» **Records provided**:
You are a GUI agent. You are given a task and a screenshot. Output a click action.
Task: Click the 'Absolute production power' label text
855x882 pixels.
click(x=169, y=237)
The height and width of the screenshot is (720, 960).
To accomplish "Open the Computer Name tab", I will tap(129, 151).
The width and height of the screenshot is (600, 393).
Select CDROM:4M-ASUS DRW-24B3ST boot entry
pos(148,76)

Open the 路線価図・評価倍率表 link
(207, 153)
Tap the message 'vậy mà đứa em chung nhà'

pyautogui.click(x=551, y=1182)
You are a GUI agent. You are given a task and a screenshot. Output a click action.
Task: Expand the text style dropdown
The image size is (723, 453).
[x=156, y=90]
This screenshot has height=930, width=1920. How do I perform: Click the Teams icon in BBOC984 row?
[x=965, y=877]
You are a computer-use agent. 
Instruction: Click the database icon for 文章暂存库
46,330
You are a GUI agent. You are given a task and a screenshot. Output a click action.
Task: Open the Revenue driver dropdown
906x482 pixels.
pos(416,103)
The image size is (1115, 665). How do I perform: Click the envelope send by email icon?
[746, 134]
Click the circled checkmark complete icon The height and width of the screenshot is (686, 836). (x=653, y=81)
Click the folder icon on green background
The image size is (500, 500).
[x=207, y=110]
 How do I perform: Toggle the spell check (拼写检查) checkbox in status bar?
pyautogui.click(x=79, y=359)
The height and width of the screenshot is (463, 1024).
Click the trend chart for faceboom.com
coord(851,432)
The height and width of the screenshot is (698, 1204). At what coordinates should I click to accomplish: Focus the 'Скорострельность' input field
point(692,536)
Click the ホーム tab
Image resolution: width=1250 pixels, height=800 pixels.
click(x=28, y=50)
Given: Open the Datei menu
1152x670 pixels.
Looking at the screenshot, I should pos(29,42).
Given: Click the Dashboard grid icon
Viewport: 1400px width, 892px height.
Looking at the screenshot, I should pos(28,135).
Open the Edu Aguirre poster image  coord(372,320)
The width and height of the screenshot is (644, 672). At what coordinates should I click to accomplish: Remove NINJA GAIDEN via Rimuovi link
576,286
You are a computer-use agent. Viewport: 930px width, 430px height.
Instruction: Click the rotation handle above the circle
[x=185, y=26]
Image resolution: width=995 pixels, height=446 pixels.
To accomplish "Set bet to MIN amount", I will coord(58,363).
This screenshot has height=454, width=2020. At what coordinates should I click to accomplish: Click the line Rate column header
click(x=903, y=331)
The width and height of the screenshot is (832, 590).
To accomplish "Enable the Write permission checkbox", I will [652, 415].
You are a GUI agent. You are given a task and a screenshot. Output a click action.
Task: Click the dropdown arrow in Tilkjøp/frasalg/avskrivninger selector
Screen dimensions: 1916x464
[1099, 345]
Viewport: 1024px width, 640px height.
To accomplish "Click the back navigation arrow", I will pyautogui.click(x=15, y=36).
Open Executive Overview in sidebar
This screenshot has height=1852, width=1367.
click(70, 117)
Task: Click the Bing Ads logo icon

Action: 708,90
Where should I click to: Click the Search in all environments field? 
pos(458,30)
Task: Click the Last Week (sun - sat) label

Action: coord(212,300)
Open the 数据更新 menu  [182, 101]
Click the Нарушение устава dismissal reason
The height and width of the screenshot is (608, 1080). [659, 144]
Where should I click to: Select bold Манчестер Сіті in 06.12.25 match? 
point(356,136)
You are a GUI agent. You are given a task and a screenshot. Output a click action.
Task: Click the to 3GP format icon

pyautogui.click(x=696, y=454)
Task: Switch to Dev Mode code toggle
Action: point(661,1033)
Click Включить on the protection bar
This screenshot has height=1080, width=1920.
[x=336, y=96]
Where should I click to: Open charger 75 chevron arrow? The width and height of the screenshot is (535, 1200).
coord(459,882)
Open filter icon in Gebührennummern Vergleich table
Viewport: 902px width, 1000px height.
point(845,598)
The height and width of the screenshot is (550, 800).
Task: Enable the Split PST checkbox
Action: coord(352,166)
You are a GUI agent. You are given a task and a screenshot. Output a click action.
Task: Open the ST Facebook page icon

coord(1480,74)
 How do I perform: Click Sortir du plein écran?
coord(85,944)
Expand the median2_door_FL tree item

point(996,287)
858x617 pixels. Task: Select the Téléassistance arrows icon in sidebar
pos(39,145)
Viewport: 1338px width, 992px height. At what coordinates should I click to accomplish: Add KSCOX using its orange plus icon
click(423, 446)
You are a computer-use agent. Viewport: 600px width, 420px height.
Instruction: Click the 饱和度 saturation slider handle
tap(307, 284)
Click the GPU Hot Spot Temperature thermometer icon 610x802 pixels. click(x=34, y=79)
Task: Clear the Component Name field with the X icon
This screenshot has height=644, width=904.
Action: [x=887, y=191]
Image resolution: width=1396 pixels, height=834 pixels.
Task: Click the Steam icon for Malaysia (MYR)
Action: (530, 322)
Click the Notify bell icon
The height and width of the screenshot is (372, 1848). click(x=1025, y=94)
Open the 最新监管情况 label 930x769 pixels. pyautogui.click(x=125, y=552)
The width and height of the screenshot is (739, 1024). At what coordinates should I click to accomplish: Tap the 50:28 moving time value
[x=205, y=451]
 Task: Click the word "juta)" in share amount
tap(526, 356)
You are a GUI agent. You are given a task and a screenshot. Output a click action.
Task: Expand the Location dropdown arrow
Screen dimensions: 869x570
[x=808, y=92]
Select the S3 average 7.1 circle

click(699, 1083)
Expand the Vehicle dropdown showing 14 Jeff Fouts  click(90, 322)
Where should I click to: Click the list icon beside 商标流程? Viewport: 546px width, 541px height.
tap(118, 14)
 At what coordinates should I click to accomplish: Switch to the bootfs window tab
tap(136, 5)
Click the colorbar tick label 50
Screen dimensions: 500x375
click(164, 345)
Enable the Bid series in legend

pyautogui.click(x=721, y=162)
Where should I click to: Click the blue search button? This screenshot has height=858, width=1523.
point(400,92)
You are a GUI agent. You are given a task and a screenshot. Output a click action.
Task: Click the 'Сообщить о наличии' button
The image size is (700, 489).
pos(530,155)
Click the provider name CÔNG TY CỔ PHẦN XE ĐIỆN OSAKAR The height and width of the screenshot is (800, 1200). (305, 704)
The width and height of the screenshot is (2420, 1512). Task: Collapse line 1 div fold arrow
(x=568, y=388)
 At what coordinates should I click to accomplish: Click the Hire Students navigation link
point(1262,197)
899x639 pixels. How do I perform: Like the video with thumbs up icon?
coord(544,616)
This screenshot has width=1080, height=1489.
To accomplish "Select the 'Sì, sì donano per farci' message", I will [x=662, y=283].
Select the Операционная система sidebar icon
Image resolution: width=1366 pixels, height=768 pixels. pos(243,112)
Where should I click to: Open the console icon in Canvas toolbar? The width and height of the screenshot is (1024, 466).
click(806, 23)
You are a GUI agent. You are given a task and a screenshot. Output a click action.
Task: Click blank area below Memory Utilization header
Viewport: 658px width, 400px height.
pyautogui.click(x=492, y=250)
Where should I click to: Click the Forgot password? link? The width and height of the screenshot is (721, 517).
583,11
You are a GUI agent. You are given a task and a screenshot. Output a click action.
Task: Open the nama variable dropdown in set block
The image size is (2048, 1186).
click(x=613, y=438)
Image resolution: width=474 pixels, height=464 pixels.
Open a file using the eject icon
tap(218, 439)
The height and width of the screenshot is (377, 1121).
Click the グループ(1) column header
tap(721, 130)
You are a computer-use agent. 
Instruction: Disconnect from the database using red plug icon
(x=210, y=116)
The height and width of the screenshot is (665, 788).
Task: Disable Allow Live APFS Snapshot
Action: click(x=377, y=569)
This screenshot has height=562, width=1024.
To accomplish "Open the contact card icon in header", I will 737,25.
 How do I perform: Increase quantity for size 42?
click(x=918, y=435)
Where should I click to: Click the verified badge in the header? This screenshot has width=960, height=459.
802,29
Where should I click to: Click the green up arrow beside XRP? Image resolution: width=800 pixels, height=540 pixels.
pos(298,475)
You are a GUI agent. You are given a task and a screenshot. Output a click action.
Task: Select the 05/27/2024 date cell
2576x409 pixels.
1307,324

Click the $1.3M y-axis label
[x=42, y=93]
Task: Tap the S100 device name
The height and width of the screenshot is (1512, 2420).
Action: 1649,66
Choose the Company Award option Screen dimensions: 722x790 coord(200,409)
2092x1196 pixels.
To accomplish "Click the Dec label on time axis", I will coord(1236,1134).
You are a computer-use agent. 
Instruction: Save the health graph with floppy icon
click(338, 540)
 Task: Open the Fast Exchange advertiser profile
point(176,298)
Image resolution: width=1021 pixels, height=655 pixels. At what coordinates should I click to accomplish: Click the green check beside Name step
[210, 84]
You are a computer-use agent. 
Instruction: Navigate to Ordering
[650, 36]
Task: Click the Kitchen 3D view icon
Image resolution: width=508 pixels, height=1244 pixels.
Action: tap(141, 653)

» **Your instructions**: Please reproduce the records word for word, from their first line through the line containing "[x=965, y=877]", including that line.

» **Reply**:
You are a GUI agent. You are given a task and a screenshot. Output a click action.
Task: Click the 'Absolute production power' label text
855x882 pixels.
click(x=169, y=237)
The height and width of the screenshot is (720, 960).
To accomplish "Open the Computer Name tab", I will tap(129, 151).
The width and height of the screenshot is (600, 393).
Select CDROM:4M-ASUS DRW-24B3ST boot entry
pos(148,76)

Open the 路線価図・評価倍率表 link
(207, 153)
Tap the message 'vậy mà đứa em chung nhà'

pyautogui.click(x=551, y=1182)
You are a GUI agent. You are given a task and a screenshot. Output a click action.
Task: Expand the text style dropdown
The image size is (723, 453).
[x=156, y=90]
This screenshot has height=930, width=1920. How do I perform: Click the Teams icon in BBOC984 row?
[x=965, y=877]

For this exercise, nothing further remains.